▸ Records to process:
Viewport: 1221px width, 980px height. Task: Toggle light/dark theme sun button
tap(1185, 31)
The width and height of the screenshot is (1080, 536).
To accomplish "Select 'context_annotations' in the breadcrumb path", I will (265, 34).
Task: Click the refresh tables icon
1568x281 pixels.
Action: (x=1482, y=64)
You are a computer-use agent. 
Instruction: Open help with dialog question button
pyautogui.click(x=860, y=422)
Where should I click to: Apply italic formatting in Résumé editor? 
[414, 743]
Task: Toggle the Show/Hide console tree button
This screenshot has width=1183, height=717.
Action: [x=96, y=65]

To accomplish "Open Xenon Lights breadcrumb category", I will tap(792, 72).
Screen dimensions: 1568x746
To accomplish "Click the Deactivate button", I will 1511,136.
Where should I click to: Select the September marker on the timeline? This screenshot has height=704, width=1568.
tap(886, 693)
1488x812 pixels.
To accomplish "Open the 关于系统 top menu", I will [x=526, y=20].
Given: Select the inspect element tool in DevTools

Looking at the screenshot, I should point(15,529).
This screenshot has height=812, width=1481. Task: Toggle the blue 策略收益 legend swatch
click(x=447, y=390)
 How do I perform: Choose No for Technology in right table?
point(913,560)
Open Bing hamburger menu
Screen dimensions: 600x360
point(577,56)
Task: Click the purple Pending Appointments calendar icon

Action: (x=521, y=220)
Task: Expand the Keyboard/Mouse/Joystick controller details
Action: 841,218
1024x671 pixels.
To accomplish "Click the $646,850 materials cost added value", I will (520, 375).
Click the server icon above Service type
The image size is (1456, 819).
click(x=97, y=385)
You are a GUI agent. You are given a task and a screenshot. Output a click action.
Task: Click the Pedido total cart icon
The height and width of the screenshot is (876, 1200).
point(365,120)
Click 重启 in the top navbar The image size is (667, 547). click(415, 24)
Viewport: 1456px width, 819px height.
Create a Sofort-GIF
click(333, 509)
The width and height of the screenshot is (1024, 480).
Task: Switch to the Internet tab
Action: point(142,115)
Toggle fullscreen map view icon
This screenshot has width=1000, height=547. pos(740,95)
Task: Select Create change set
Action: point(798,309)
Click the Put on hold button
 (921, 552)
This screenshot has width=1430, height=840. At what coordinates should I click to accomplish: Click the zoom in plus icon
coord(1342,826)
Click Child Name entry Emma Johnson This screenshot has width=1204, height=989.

▸ Work to do: Copy the part of the material that opens with the line containing "This screenshot has height=812, width=1481." and runs through the end of the material, reproducing each line without changes.

▸ Result of the exercise:
This screenshot has height=812, width=1481. Task: Toggle the blue 策略收益 legend swatch
click(x=447, y=390)
 How do I perform: Choose No for Technology in right table?
point(913,560)
Open Bing hamburger menu
Screen dimensions: 600x360
point(577,56)
Task: Click the purple Pending Appointments calendar icon

Action: (x=521, y=220)
Task: Expand the Keyboard/Mouse/Joystick controller details
Action: 841,218
1024x671 pixels.
To accomplish "Click the $646,850 materials cost added value", I will (520, 375).
Click the server icon above Service type
The image size is (1456, 819).
click(x=97, y=385)
You are a GUI agent. You are given a task and a screenshot. Output a click action.
Task: Click the Pedido total cart icon
The height and width of the screenshot is (876, 1200).
point(365,120)
Click 重启 in the top navbar The image size is (667, 547). click(415, 24)
Viewport: 1456px width, 819px height.
Create a Sofort-GIF
click(333, 509)
The width and height of the screenshot is (1024, 480).
Task: Switch to the Internet tab
Action: point(142,115)
Toggle fullscreen map view icon
This screenshot has width=1000, height=547. pos(740,95)
Task: Select Create change set
Action: point(798,309)
Click the Put on hold button
 (921, 552)
This screenshot has width=1430, height=840. At what coordinates should I click to accomplish: Click the zoom in plus icon
coord(1342,826)
Click Child Name entry Emma Johnson This screenshot has width=1204, height=989.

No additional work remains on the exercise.